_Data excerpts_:
......

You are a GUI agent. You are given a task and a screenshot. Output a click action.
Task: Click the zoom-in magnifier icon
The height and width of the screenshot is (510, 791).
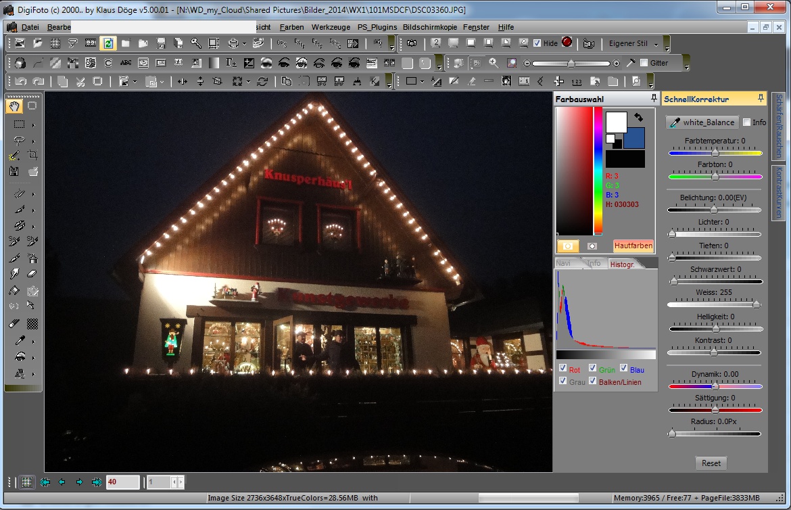click(x=494, y=63)
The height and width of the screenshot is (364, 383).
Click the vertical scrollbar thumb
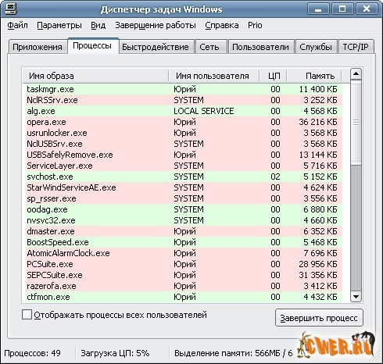click(x=356, y=123)
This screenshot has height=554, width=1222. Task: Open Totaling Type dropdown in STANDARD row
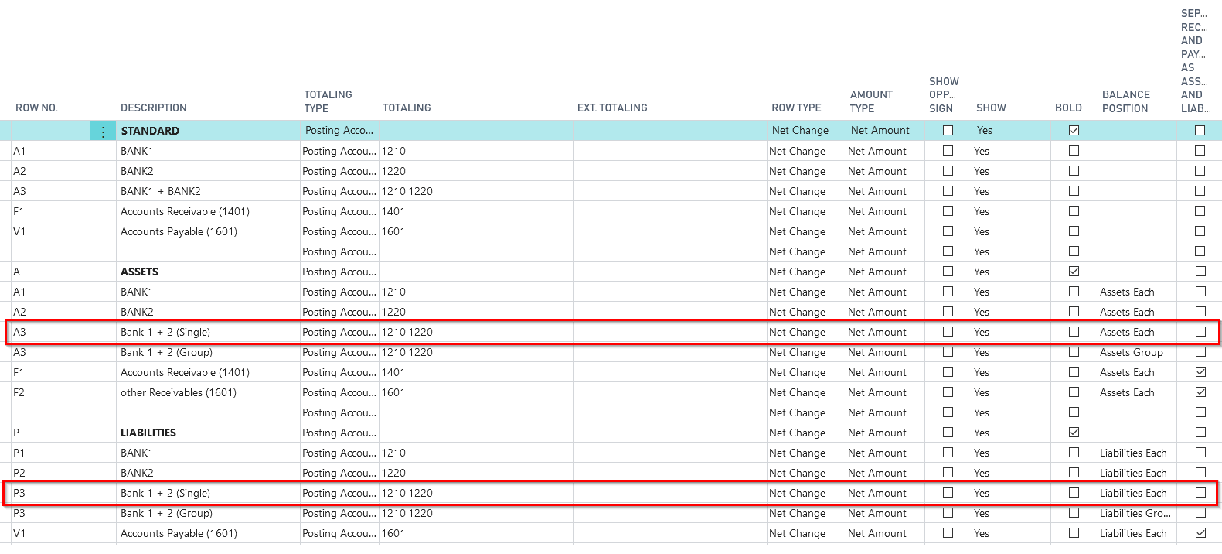(339, 131)
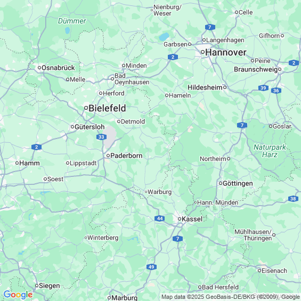
Task: Click the Hildesheim city label
Action: tap(205, 87)
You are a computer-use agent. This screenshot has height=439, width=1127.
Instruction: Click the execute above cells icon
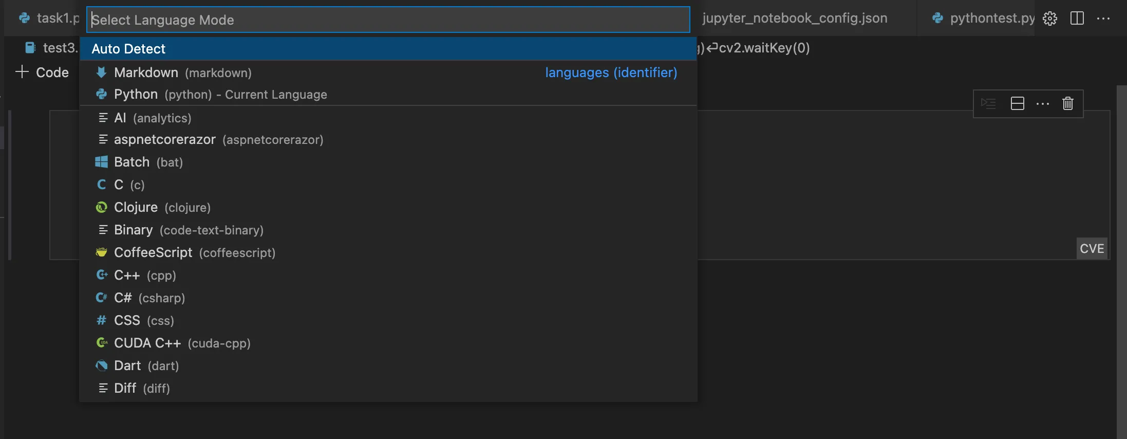click(x=988, y=103)
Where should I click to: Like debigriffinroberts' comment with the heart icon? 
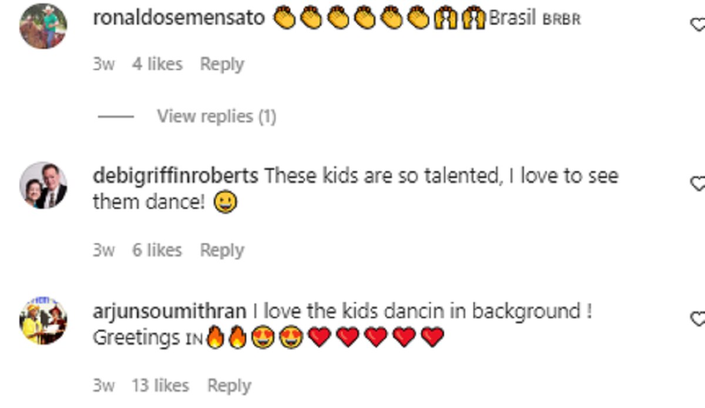[x=698, y=184]
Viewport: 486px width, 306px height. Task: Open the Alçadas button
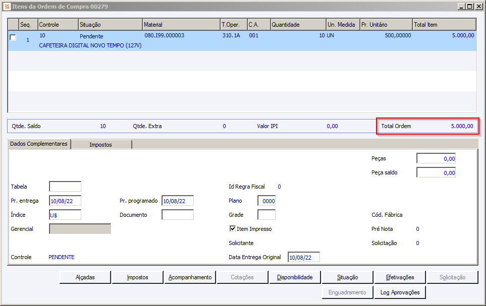click(x=85, y=277)
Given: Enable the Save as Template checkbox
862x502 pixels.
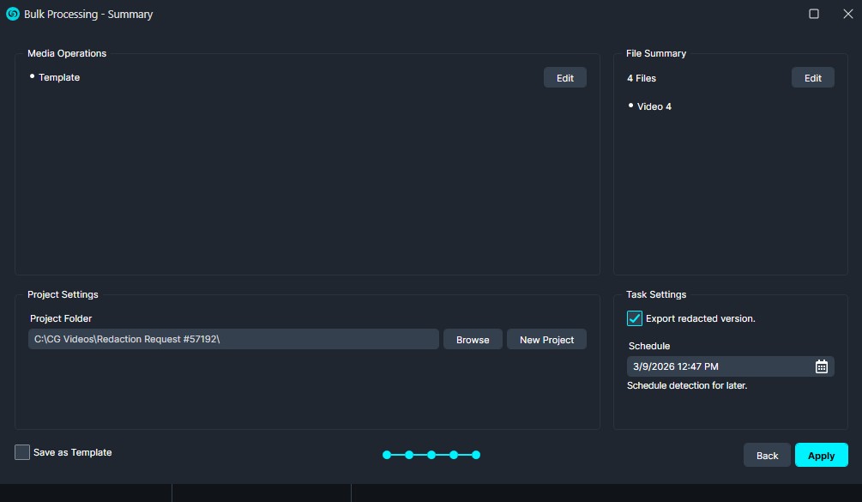Looking at the screenshot, I should [22, 452].
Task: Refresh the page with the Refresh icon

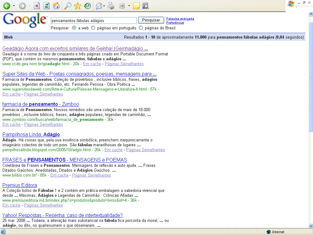Action: point(46,6)
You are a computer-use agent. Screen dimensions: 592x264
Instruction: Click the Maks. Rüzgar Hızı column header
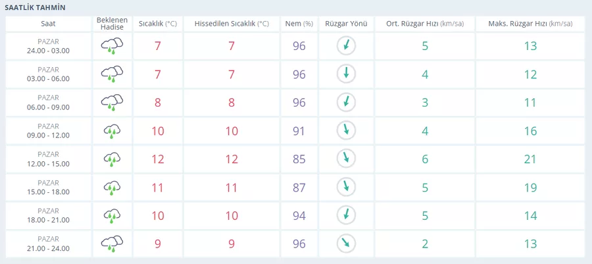coord(530,24)
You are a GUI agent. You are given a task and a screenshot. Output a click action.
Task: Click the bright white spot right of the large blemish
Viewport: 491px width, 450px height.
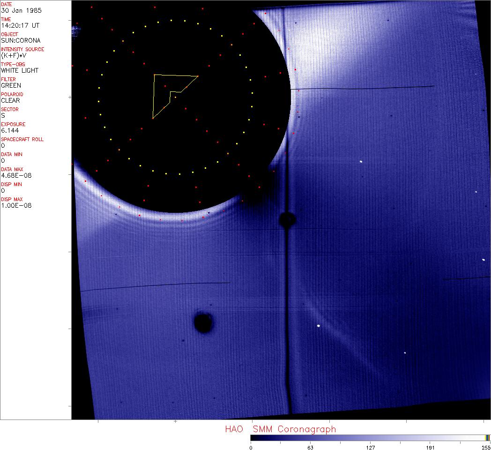click(x=319, y=326)

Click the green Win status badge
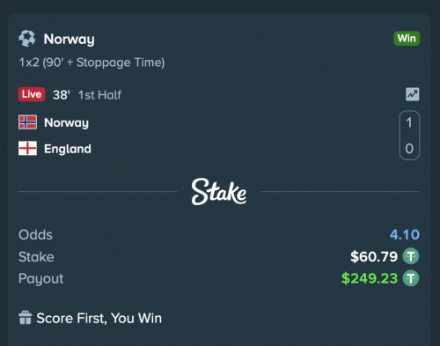[x=407, y=39]
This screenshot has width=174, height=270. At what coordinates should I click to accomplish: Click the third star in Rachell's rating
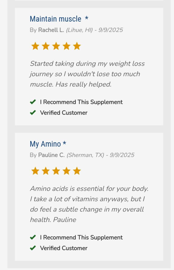[x=56, y=46]
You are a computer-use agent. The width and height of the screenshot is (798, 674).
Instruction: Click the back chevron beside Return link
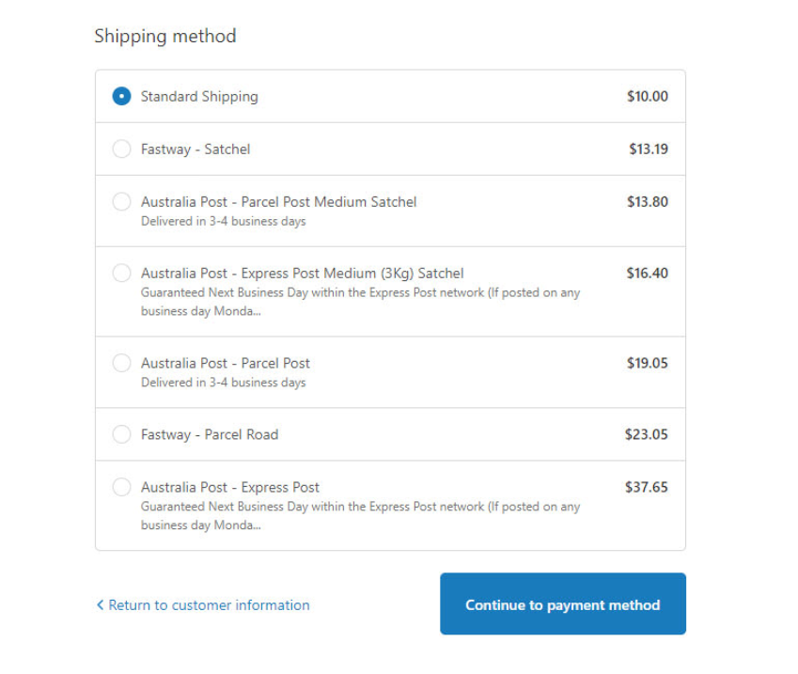[x=100, y=605]
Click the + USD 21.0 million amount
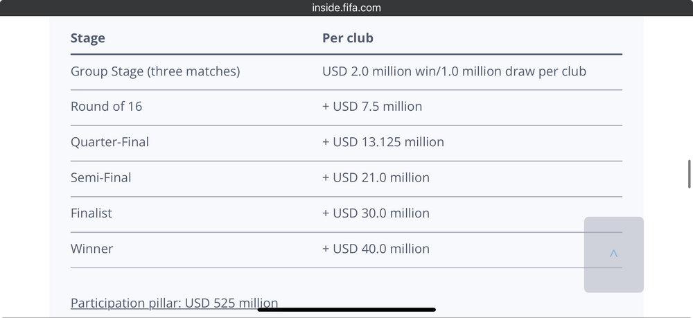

......

_PROBLEM_: Your task is to copy only the lines above starting at the one containing "Task: Refresh the page with the Refresh icon" and ending at the one containing "Task: Click the bright". Copy them exactly, both ends included, and omit the pictures.

_WRITTEN REPLY_:
Task: Refresh the page with the Refresh icon

Action: point(46,6)
You are a computer-use agent. Screen dimensions: 592x264
Instruction: Click the Maks. Rüzgar Hızı column header
coord(530,24)
You are a GUI agent. You are given a task and a screenshot. Output a click action.
Task: Click the bright white spot right of the large blemish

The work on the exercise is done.